### [DATA FOR ANALYSIS]
____________
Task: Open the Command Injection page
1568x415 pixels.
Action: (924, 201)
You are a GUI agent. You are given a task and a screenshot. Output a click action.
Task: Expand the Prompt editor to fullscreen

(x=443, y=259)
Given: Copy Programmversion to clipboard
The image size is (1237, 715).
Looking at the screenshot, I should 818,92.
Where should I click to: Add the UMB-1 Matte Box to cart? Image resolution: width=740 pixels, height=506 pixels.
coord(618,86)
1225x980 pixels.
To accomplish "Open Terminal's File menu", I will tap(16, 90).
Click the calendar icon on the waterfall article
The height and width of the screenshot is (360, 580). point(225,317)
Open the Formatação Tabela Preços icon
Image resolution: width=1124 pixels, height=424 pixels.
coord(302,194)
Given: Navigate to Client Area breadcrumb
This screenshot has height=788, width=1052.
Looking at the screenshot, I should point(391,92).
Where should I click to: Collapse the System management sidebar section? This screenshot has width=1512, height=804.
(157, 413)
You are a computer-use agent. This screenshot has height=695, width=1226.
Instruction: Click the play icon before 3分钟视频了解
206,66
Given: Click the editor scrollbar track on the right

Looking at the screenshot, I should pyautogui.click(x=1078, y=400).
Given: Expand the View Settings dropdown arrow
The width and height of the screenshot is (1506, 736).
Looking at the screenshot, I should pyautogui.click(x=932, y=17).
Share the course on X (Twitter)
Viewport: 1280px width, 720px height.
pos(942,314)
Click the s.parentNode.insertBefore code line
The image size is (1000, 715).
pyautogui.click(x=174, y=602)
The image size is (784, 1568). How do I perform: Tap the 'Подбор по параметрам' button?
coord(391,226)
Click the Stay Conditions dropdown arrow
____________
### [PROMPT]
Each entry above should be written again exactly.

### [WRITTEN SOLUTION]
Task: Open the Command Injection page
1568x415 pixels.
Action: (924, 201)
You are a GUI agent. You are given a task and a screenshot. Output a click action.
Task: Expand the Prompt editor to fullscreen

(x=443, y=259)
Given: Copy Programmversion to clipboard
The image size is (1237, 715).
Looking at the screenshot, I should 818,92.
Where should I click to: Add the UMB-1 Matte Box to cart? Image resolution: width=740 pixels, height=506 pixels.
coord(618,86)
1225x980 pixels.
To accomplish "Open Terminal's File menu", I will tap(16, 90).
Click the calendar icon on the waterfall article
The height and width of the screenshot is (360, 580). point(225,317)
Open the Formatação Tabela Preços icon
Image resolution: width=1124 pixels, height=424 pixels.
coord(302,194)
Given: Navigate to Client Area breadcrumb
This screenshot has height=788, width=1052.
Looking at the screenshot, I should point(391,92).
Where should I click to: Collapse the System management sidebar section? This screenshot has width=1512, height=804.
(157, 413)
You are a computer-use agent. This screenshot has height=695, width=1226.
Instruction: Click the play icon before 3分钟视频了解
206,66
Given: Click the editor scrollbar track on the right

Looking at the screenshot, I should pyautogui.click(x=1078, y=400).
Given: Expand the View Settings dropdown arrow
The width and height of the screenshot is (1506, 736).
Looking at the screenshot, I should pyautogui.click(x=932, y=17).
Share the course on X (Twitter)
Viewport: 1280px width, 720px height.
pos(942,314)
Click the s.parentNode.insertBefore code line
The image size is (1000, 715).
pyautogui.click(x=174, y=602)
The image size is (784, 1568). How do I perform: Tap the 'Подбор по параметрам' button?
coord(391,226)
Click the Stay Conditions dropdown arrow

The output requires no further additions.